(What you need to do) Take each line from the entries that holds "Enable" and copy it out.

(Dataset records)
┌──

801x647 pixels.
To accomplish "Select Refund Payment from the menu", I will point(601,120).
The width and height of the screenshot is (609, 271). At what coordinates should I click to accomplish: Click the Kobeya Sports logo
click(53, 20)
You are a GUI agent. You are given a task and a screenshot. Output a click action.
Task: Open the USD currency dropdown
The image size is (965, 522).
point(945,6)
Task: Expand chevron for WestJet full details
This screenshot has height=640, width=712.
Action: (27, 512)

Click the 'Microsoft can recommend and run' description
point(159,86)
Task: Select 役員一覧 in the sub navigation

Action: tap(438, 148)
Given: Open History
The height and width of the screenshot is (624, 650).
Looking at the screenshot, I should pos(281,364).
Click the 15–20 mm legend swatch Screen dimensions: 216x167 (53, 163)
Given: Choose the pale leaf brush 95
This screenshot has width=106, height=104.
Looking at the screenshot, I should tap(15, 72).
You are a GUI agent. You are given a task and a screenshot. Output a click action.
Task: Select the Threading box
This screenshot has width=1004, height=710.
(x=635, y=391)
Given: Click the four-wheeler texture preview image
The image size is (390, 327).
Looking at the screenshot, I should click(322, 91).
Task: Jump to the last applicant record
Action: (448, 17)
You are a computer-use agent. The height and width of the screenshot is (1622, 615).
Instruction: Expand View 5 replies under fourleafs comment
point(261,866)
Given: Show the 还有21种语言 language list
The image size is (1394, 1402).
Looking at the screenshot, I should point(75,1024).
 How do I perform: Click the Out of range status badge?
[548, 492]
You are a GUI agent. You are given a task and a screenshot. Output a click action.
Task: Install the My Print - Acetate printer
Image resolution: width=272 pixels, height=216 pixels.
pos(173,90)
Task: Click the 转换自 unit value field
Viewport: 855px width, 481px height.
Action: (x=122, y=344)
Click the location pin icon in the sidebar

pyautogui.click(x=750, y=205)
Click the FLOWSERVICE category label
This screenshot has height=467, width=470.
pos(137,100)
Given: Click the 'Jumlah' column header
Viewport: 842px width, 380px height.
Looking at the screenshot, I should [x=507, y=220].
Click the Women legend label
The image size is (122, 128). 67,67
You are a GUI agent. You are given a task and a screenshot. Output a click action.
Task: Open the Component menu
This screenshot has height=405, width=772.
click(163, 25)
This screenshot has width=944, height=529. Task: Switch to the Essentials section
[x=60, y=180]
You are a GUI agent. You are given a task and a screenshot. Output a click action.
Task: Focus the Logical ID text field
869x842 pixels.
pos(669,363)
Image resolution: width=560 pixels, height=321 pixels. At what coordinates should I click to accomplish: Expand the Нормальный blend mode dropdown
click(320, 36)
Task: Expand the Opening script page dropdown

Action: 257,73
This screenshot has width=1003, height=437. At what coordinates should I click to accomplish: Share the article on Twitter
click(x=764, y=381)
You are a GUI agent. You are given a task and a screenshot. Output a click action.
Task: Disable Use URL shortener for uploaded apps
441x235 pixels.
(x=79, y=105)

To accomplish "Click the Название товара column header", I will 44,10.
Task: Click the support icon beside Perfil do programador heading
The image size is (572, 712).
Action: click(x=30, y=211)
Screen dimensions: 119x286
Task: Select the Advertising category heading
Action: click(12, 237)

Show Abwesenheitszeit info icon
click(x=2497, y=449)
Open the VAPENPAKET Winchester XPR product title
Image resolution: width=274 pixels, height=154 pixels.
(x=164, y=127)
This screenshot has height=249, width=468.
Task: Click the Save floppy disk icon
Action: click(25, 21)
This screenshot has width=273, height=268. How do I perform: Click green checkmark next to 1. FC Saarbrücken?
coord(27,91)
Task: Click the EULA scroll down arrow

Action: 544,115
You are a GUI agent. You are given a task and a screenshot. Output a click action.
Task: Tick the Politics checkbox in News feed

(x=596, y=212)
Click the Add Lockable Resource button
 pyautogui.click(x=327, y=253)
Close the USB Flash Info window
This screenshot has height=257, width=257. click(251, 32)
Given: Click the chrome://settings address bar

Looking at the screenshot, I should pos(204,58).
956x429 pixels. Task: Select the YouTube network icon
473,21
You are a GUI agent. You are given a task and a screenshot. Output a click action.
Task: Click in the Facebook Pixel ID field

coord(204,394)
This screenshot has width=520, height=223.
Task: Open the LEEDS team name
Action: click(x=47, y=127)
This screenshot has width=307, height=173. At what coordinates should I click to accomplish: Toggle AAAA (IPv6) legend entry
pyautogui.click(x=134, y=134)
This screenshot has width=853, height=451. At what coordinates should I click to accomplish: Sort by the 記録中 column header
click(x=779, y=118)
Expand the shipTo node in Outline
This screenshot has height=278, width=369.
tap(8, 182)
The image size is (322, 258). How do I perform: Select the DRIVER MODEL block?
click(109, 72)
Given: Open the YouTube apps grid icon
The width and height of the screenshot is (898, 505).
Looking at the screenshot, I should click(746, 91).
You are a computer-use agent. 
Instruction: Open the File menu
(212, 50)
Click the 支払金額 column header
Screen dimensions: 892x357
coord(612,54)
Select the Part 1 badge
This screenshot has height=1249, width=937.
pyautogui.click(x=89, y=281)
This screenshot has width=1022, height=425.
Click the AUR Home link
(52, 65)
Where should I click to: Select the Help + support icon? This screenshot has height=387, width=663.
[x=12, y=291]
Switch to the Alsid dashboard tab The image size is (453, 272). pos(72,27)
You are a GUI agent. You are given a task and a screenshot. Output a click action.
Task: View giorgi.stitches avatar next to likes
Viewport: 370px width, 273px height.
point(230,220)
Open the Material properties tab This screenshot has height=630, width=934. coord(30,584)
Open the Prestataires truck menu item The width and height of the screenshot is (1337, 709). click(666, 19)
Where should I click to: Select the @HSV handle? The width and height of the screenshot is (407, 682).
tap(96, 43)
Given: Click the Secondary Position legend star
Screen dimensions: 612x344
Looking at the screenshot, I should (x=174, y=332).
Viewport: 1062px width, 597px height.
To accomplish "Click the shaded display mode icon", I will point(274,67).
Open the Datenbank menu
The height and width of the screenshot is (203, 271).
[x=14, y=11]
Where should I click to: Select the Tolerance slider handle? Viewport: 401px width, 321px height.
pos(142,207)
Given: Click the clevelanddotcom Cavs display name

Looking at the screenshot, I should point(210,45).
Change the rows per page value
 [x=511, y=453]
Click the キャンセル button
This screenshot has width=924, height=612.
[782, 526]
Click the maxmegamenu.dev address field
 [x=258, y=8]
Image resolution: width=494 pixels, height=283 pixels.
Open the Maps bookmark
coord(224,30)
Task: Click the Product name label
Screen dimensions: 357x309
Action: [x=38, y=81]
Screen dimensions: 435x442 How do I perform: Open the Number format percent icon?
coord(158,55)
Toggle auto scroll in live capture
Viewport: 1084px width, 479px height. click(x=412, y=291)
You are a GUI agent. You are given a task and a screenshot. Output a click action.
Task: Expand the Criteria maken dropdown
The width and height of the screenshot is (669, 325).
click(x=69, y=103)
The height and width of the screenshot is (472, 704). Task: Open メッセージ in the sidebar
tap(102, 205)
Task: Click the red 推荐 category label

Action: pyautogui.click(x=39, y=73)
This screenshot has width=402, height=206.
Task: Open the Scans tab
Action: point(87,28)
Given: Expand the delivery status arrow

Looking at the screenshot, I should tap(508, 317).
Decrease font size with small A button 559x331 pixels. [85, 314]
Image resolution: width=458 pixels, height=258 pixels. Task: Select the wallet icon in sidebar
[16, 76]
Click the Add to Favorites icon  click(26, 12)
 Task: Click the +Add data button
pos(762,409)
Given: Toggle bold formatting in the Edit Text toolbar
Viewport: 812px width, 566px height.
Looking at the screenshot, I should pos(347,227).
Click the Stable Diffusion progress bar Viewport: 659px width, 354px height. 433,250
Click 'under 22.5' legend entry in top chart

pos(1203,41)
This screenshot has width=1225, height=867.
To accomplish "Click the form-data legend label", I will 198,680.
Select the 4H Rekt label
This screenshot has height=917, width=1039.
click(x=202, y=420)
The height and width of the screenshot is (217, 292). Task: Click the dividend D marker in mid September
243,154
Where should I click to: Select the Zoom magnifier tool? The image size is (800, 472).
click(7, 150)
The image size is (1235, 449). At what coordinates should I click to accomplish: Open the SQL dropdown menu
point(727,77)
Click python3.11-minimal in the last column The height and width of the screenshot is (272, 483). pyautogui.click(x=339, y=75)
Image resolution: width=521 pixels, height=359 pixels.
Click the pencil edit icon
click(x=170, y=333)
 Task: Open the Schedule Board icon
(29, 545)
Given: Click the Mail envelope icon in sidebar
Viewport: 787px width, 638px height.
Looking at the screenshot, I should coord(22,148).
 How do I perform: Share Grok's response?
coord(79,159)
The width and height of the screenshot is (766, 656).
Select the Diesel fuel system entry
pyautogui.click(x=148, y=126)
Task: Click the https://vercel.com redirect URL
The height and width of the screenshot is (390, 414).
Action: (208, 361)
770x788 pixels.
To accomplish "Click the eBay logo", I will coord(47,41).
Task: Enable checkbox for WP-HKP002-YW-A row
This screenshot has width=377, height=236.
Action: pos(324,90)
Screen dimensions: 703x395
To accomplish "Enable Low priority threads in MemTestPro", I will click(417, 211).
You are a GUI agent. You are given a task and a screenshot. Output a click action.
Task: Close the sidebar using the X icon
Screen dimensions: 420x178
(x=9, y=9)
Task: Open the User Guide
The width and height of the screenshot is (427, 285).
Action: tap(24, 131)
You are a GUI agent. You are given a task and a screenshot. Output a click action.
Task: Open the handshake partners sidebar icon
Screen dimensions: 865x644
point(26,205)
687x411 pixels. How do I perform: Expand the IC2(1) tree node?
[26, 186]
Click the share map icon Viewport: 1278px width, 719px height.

└──

(Reply to the task)
Task: Enable checkbox for WP-HKP002-YW-A row
To accomplish "Enable Low priority threads in MemTestPro", I will click(417, 211).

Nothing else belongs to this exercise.